EXERCISE DESCRIPTION:
Transcribe all of the following data verbatim, reproducing every line in its original order.

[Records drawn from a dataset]
Begin

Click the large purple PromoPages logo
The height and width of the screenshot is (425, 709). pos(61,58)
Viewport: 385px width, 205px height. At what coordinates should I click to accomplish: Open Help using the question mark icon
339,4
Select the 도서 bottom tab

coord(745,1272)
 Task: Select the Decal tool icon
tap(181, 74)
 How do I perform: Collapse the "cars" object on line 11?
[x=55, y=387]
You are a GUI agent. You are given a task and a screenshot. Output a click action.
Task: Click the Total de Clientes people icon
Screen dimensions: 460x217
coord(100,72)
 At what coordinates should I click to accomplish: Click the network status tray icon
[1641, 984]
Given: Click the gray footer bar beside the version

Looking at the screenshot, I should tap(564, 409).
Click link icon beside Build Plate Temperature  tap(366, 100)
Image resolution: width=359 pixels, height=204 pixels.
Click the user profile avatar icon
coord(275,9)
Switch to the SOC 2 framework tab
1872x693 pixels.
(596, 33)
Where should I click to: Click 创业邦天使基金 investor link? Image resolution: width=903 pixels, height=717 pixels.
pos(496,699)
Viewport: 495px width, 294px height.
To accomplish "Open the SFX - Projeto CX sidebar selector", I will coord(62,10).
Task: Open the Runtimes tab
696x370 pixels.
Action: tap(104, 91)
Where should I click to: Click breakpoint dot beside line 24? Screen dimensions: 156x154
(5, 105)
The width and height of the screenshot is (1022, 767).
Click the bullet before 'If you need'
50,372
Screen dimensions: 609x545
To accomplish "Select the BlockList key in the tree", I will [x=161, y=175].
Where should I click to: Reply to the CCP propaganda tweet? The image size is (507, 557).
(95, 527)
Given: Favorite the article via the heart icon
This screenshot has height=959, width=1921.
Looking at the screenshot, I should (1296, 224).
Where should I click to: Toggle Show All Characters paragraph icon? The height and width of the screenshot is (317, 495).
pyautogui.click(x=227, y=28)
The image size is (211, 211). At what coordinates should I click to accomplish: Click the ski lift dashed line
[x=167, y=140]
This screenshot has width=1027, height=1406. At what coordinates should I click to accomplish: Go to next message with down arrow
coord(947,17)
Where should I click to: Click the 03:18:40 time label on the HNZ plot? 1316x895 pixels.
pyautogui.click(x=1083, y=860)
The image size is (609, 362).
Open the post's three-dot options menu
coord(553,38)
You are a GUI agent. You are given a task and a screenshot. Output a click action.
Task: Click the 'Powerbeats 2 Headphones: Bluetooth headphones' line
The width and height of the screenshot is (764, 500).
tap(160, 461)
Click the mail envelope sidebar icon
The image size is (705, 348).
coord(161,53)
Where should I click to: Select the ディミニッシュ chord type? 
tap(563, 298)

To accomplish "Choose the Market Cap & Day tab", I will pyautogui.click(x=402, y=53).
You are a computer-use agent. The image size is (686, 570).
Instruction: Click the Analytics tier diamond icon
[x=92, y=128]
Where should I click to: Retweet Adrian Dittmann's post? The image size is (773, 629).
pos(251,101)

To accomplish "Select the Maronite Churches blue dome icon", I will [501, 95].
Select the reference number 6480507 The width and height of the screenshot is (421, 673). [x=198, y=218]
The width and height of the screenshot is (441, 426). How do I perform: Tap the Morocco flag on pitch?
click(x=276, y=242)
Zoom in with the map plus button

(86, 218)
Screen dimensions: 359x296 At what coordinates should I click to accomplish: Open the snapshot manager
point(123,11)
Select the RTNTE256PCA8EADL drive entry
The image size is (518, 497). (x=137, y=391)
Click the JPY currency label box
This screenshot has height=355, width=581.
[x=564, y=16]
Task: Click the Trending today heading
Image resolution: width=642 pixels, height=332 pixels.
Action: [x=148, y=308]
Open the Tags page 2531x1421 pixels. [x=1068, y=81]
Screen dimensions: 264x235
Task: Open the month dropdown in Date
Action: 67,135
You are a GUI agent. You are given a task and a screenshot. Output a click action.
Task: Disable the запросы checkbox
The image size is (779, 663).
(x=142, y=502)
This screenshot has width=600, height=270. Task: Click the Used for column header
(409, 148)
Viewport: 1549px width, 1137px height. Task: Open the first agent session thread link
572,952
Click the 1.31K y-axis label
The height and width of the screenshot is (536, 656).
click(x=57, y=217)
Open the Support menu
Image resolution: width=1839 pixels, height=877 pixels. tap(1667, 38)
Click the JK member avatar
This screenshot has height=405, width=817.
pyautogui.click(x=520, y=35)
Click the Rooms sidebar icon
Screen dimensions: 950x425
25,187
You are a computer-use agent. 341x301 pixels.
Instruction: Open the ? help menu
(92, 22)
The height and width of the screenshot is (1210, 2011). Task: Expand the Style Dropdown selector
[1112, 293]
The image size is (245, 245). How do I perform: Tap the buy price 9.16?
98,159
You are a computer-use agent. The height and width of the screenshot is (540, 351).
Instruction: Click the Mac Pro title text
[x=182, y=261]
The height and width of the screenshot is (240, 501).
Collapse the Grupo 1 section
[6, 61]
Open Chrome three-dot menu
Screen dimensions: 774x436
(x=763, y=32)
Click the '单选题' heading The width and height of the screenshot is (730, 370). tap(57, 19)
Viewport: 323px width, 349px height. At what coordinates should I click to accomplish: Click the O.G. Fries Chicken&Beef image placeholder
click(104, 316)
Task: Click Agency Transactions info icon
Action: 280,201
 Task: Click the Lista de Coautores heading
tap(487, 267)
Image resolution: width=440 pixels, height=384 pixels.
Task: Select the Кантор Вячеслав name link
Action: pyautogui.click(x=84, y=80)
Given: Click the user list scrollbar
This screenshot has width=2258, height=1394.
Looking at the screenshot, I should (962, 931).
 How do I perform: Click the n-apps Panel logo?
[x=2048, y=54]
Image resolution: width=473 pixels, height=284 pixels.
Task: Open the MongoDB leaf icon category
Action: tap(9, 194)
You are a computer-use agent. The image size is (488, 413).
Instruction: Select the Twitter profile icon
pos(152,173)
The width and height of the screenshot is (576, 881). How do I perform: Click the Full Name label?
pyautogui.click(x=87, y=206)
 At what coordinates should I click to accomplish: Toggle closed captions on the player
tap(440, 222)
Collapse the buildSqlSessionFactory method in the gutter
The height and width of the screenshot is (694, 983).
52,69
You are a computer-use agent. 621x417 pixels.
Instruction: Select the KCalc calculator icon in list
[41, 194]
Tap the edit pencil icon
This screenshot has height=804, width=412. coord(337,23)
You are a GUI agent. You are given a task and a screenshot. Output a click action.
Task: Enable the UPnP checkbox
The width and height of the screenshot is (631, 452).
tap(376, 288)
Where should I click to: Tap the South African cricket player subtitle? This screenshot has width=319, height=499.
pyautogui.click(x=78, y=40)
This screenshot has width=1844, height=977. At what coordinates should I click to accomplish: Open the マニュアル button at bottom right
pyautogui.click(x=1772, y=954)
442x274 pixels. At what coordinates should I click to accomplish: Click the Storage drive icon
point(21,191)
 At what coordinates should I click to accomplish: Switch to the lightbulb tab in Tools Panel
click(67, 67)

End

TASK ANSWER:
Click the large purple PromoPages logo
The height and width of the screenshot is (425, 709). pos(61,58)
Viewport: 385px width, 205px height. At what coordinates should I click to accomplish: Open Help using the question mark icon
339,4
Select the 도서 bottom tab

coord(745,1272)
 Task: Select the Decal tool icon
tap(181, 74)
 How do I perform: Collapse the "cars" object on line 11?
[x=55, y=387]
You are a GUI agent. You are given a task and a screenshot. Output a click action.
Task: Click the Total de Clientes people icon
Screen dimensions: 460x217
coord(100,72)
 At what coordinates should I click to accomplish: Click the network status tray icon
[1641, 984]
Given: Click the gray footer bar beside the version

Looking at the screenshot, I should tap(564, 409).
Click link icon beside Build Plate Temperature  tap(366, 100)
Image resolution: width=359 pixels, height=204 pixels.
Click the user profile avatar icon
coord(275,9)
Switch to the SOC 2 framework tab
1872x693 pixels.
(596, 33)
Where should I click to: Click 创业邦天使基金 investor link? Image resolution: width=903 pixels, height=717 pixels.
pos(496,699)
Viewport: 495px width, 294px height.
To accomplish "Open the SFX - Projeto CX sidebar selector", I will coord(62,10).
Task: Open the Runtimes tab
696x370 pixels.
Action: tap(104, 91)
Where should I click to: Click breakpoint dot beside line 24? Screen dimensions: 156x154
(5, 105)
The width and height of the screenshot is (1022, 767).
Click the bullet before 'If you need'
50,372
Screen dimensions: 609x545
To accomplish "Select the BlockList key in the tree", I will [x=161, y=175].
Where should I click to: Reply to the CCP propaganda tweet? The image size is (507, 557).
(95, 527)
Given: Favorite the article via the heart icon
This screenshot has height=959, width=1921.
Looking at the screenshot, I should (1296, 224).
Where should I click to: Toggle Show All Characters paragraph icon? The height and width of the screenshot is (317, 495).
pyautogui.click(x=227, y=28)
The image size is (211, 211). At what coordinates should I click to accomplish: Click the ski lift dashed line
[x=167, y=140]
This screenshot has width=1027, height=1406. At what coordinates should I click to accomplish: Go to next message with down arrow
coord(947,17)
Where should I click to: Click the 03:18:40 time label on the HNZ plot? 1316x895 pixels.
pyautogui.click(x=1083, y=860)
The image size is (609, 362).
Open the post's three-dot options menu
coord(553,38)
You are a GUI agent. You are given a task and a screenshot. Output a click action.
Task: Click the 'Powerbeats 2 Headphones: Bluetooth headphones' line
The width and height of the screenshot is (764, 500).
tap(160, 461)
Click the mail envelope sidebar icon
The image size is (705, 348).
coord(161,53)
Where should I click to: Select the ディミニッシュ chord type? 
tap(563, 298)

To accomplish "Choose the Market Cap & Day tab", I will pyautogui.click(x=402, y=53).
You are a computer-use agent. The image size is (686, 570).
Instruction: Click the Analytics tier diamond icon
[x=92, y=128]
Where should I click to: Retweet Adrian Dittmann's post? The image size is (773, 629).
pos(251,101)

To accomplish "Select the Maronite Churches blue dome icon", I will [501, 95].
Select the reference number 6480507 The width and height of the screenshot is (421, 673). [x=198, y=218]
The width and height of the screenshot is (441, 426). How do I perform: Tap the Morocco flag on pitch?
click(x=276, y=242)
Zoom in with the map plus button

(86, 218)
Screen dimensions: 359x296 At what coordinates should I click to accomplish: Open the snapshot manager
point(123,11)
Select the RTNTE256PCA8EADL drive entry
The image size is (518, 497). (x=137, y=391)
Click the JPY currency label box
This screenshot has height=355, width=581.
[x=564, y=16]
Task: Click the Trending today heading
Image resolution: width=642 pixels, height=332 pixels.
Action: [x=148, y=308]
Open the Tags page 2531x1421 pixels. [x=1068, y=81]
Screen dimensions: 264x235
Task: Open the month dropdown in Date
Action: 67,135
You are a GUI agent. You are given a task and a screenshot. Output a click action.
Task: Disable the запросы checkbox
The image size is (779, 663).
(x=142, y=502)
This screenshot has width=600, height=270. Task: Click the Used for column header
(409, 148)
Viewport: 1549px width, 1137px height. Task: Open the first agent session thread link
572,952
Click the 1.31K y-axis label
The height and width of the screenshot is (536, 656).
click(x=57, y=217)
Open the Support menu
Image resolution: width=1839 pixels, height=877 pixels. tap(1667, 38)
Click the JK member avatar
This screenshot has height=405, width=817.
pyautogui.click(x=520, y=35)
Click the Rooms sidebar icon
Screen dimensions: 950x425
25,187
You are a computer-use agent. 341x301 pixels.
Instruction: Open the ? help menu
(92, 22)
The height and width of the screenshot is (1210, 2011). Task: Expand the Style Dropdown selector
[1112, 293]
The image size is (245, 245). How do I perform: Tap the buy price 9.16?
98,159
You are a computer-use agent. The height and width of the screenshot is (540, 351).
Instruction: Click the Mac Pro title text
[x=182, y=261]
The height and width of the screenshot is (240, 501).
Collapse the Grupo 1 section
[6, 61]
Open Chrome three-dot menu
Screen dimensions: 774x436
(x=763, y=32)
Click the '单选题' heading The width and height of the screenshot is (730, 370). tap(57, 19)
Viewport: 323px width, 349px height. At what coordinates should I click to accomplish: Click the O.G. Fries Chicken&Beef image placeholder
click(104, 316)
Task: Click Agency Transactions info icon
Action: 280,201
 Task: Click the Lista de Coautores heading
tap(487, 267)
Image resolution: width=440 pixels, height=384 pixels.
Task: Select the Кантор Вячеслав name link
Action: pyautogui.click(x=84, y=80)
Given: Click the user list scrollbar
This screenshot has width=2258, height=1394.
Looking at the screenshot, I should (962, 931).
 How do I perform: Click the n-apps Panel logo?
[x=2048, y=54]
Image resolution: width=473 pixels, height=284 pixels.
Task: Open the MongoDB leaf icon category
Action: tap(9, 194)
You are a computer-use agent. The image size is (488, 413).
Instruction: Select the Twitter profile icon
pos(152,173)
The width and height of the screenshot is (576, 881). How do I perform: Click the Full Name label?
pyautogui.click(x=87, y=206)
 At what coordinates should I click to accomplish: Toggle closed captions on the player
tap(440, 222)
Collapse the buildSqlSessionFactory method in the gutter
The height and width of the screenshot is (694, 983).
52,69
You are a computer-use agent. 621x417 pixels.
Instruction: Select the KCalc calculator icon in list
[41, 194]
Tap the edit pencil icon
This screenshot has height=804, width=412. coord(337,23)
You are a GUI agent. You are given a task and a screenshot. Output a click action.
Task: Enable the UPnP checkbox
The width and height of the screenshot is (631, 452).
tap(376, 288)
Where should I click to: Tap the South African cricket player subtitle? This screenshot has width=319, height=499.
pyautogui.click(x=78, y=40)
This screenshot has width=1844, height=977. At what coordinates should I click to accomplish: Open the マニュアル button at bottom right
pyautogui.click(x=1772, y=954)
442x274 pixels. At what coordinates should I click to accomplish: Click the Storage drive icon
point(21,191)
 At what coordinates should I click to accomplish: Switch to the lightbulb tab in Tools Panel
click(67, 67)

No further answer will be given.